Volume 16, Number 3

A Domain-Invariant Transfer Learning by Bert for Cross-Domain Sentiment Analysis

  Authors

Al-Mahmud and Kazutaka Shimada, Kyushu Institute of Technology, Japan

  Abstract

Sentiment analysis is aimed at analyzing the attitudes or behaviors of individuals and entities from user- generated content. Cross-domain sentiment analysis is the process of examining sentiments expressed in textual data across diverse domains or topics. Unlike traditional sentiment analysis, which concentrates on a particular domain or topic, cross-domain sentiment analysis entails transferring knowledge from trained models on one domain to another domain. It is effective where the labeled data are scarce or unavailable. In this study, our target language is the Bangla language. Numerous traditional machine- learning-based sentiment analysis approaches have been proposed in the Bangla language. They often require a large amount of data to build robust models. However, manual collection/annotation of much training data within the same domain (i.e., domain-specific) can be costly, especially in low-resource languages like Bangla. To address this challenge, we collect publicly available data in one source domain (e.g., drama) by exploiting auxiliary information from it to assist the target domain (e.g., cricket) data/task.
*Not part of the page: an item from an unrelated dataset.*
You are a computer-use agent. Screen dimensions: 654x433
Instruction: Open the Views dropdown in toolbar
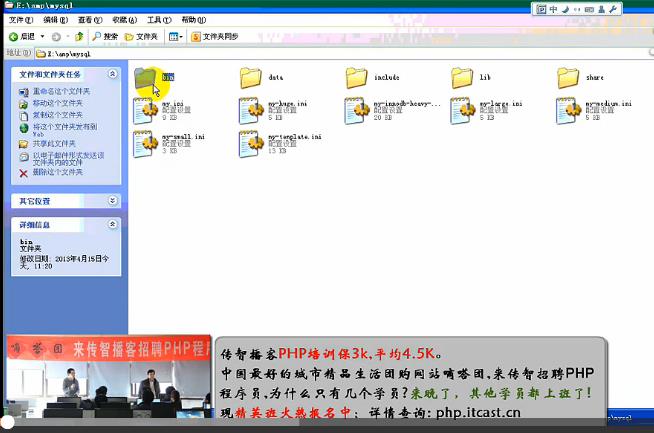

Then the model is re-trained and evaluated on the target domain (e.g., cricket) data. We establish various baselines using machine-learning-based and transformer-based models. The baselines are unable to reduce the domain gap between the source and target domains. To this end, we propose a domain-invariant transfer learning approach to bridge the domain gap. We conduct experiments and make comparative analyses between our proposed approach and the baselines. The experimental results demonstrate that the proposed approach outperforms all the baselines and exhibits its efficacy.

  Keywords

Sentiment analysis, Cross-domain sentiment analysis, Source data, Target data, Machine-learning-based models, Transformers-based models, Combined data approach, Stepwise learning approach & Domain- invariant transfer learning approach.